It may not be a matter of if Texas will play Texas A&M again, but when.
Men’s athletics director DeLoss Dodds said he believes the Longhorns and Aggies will eventually renew their rivalry, but that a period of time to allow animosities to subside would be needed.
“I think we’ll play sometime,” Dodds said. “I don’t know when it will happen or how it will happen, but I’m sure it will happen.”
In their last meeting, the Longhorns beat the Aggies, 27-25, at Kyle Field on Thanksgiving Day in 2011 after Justin Tucker hit a game-winning 40-yard field goal as time expired. That was the 118th and final time the two rivals squared off before Texas A&M left the Big 12 for the SEC.
“They left,” Dodds said. “They’re the ones that decided not to play us. We get to decide when we play again. I think that’s fair. If you did a survey of our fans about playing A&M, they don’t want to. It’s overwhelming. I know. I hear it. Our fans are important to us. I think there’s got to be a period where things get different. I think there’s too many hard feelings.”
ACC alliance
The college football landscape has shifted recently, especially in the Big 12, which lost Colorado to the Pac-12, Nebraska to the Big 10 and Texas A&M and Missouri to the SEC over the last two years. But the Big 12 is now pursuing an alliance with the ACC that would facilitate both conferences to schedule games against each other every year and allow them to share TV revenue.

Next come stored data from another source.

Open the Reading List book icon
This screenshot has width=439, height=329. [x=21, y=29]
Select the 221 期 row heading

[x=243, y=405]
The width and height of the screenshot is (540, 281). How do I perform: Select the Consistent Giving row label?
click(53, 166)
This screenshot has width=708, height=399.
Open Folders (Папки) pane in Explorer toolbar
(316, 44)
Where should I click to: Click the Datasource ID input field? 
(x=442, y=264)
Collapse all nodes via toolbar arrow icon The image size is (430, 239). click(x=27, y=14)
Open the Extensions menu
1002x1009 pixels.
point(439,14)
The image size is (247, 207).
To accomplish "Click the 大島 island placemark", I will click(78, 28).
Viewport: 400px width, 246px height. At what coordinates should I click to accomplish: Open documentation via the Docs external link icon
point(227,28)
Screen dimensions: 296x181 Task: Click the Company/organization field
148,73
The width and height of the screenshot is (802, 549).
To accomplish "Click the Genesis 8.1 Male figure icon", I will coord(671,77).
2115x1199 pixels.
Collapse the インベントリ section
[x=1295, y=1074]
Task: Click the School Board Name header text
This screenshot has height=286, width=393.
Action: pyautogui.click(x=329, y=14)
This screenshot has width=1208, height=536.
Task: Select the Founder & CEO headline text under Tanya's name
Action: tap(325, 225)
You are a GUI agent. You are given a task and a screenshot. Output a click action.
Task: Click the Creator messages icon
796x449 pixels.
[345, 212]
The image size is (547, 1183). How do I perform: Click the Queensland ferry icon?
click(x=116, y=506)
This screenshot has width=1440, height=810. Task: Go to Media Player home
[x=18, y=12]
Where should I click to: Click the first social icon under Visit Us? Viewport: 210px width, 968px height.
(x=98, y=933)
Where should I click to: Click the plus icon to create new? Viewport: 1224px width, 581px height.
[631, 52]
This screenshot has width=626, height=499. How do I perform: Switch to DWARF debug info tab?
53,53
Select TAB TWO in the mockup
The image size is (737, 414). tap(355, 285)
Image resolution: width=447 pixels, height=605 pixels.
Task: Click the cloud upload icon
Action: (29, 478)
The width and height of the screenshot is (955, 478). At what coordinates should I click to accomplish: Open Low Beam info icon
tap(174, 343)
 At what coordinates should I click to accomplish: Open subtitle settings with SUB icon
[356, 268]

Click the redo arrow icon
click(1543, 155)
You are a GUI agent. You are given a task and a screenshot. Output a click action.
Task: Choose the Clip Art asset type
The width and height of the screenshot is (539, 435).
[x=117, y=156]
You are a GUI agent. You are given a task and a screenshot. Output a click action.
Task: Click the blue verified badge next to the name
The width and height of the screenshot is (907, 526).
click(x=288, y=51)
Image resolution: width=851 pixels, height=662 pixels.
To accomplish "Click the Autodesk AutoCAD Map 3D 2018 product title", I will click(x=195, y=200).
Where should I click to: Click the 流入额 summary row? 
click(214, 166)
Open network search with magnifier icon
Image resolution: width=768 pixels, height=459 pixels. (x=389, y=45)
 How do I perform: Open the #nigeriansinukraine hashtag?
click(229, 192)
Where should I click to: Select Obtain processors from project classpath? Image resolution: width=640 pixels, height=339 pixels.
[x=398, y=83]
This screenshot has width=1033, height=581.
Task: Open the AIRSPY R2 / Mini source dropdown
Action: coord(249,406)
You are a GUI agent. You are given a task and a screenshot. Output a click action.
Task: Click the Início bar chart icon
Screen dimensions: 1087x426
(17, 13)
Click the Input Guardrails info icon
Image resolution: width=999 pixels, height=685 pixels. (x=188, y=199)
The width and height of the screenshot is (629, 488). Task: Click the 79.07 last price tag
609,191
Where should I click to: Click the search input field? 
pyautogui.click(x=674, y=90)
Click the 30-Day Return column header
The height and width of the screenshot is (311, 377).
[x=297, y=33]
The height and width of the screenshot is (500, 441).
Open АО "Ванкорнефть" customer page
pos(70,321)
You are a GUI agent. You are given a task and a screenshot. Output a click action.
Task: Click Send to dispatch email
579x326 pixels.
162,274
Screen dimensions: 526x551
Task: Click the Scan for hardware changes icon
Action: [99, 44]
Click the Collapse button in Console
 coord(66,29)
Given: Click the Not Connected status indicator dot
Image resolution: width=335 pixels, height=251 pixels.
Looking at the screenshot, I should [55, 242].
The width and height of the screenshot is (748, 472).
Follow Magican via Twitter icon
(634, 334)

Could this alliance serve to, not only benefit the Big 12 and ACC, but also to stabilize this college football landscape?
“If you walk through it, the Pac-12 truthfully has no place to go to pick up teams, except the Big 12,” Dodds said. “The SEC and the Big 10 can pick up teams, but it’s only probably the ACC teams, maybe the Big East. So they’re the conference that could be under attack. And the alliance between the Big 12 and the ACC, I think, strengthens them. I think that the Notre Dames of the world, it would unite them a little bit, toughen them a little bit. Then I think it would be less likely that anyone could pick one of their schools up.”
Tougher road
Despite its recent struggles, Texas can still claim the last national championship won by a non-SEC team. The SEC has captured each of the last seven national titles, with Alabama winning three of the last four.
But now that the Big 12 has 10 teams, each of them plays the other nine every year. The conference champion, when the Big 12 had 12 teams, was decided by a conference title game. With the Big 12 down to 10 schools, there is no longer a conference championship and that’s just how Dodds likes it.
“I think if you get to 12, you’d probably have to do it because you don’t play everybody,” Dodds said. “I think when you play everybody, having a championship game is a real advantage to the team that lost. Let’s say you play the nine games and you beat Oklahoma and then you have the championship game and you play Oklahoma. That gives Oklahoma an edge. If you’ve got 12, you might have played them, but they’ll be coming from the other division.”
Two years ago, previously unbeaten Oklahoma State was ranked No. 2 and seemed poised to represent the Big 12 in the national title game. But the Cowboys were upset by Iowa State in Ames in double overtime and they had to settle for a Fiesta Bowl victory over Stanford.
Last season, it was Kansas State that would have reached the BCS National Championship if it had run the table. Instead, the Wildcats were crushed by Baylor in Waco, 52-24 last November and eventually fell to Oregon in the Fiesta Bowl.
“It’s hard to get out of it,” Dodds said of the Big 12’s round-robin schedule. “But if you get out of it, you’re straight into the national championship. If you can go straight through our conference, it’s a direct line to the national championship. In the SEC, Alabama hadn’t play Georgia for four years. So there’s maybe some advantages to it. They play some non-conference games late in the season that soften their schedule. The Big 12 is a tougher road to get there than the SEC because of their scheduling abilities.”
Many SEC teams schedule games against weak non-conference opponents late in the regular season to give themselves a break from the rigorous slate against SEC foes. Dodds said that something similar could happen in the Big 12.
“Our TV partner would like to see us play conference games early,” Dodds said. “So there’s some windows in our package that are really weak because they’re playing all non-conference games. So they want us to play a conference game up there, which would put a non-conference game down there, which is what our network wants.”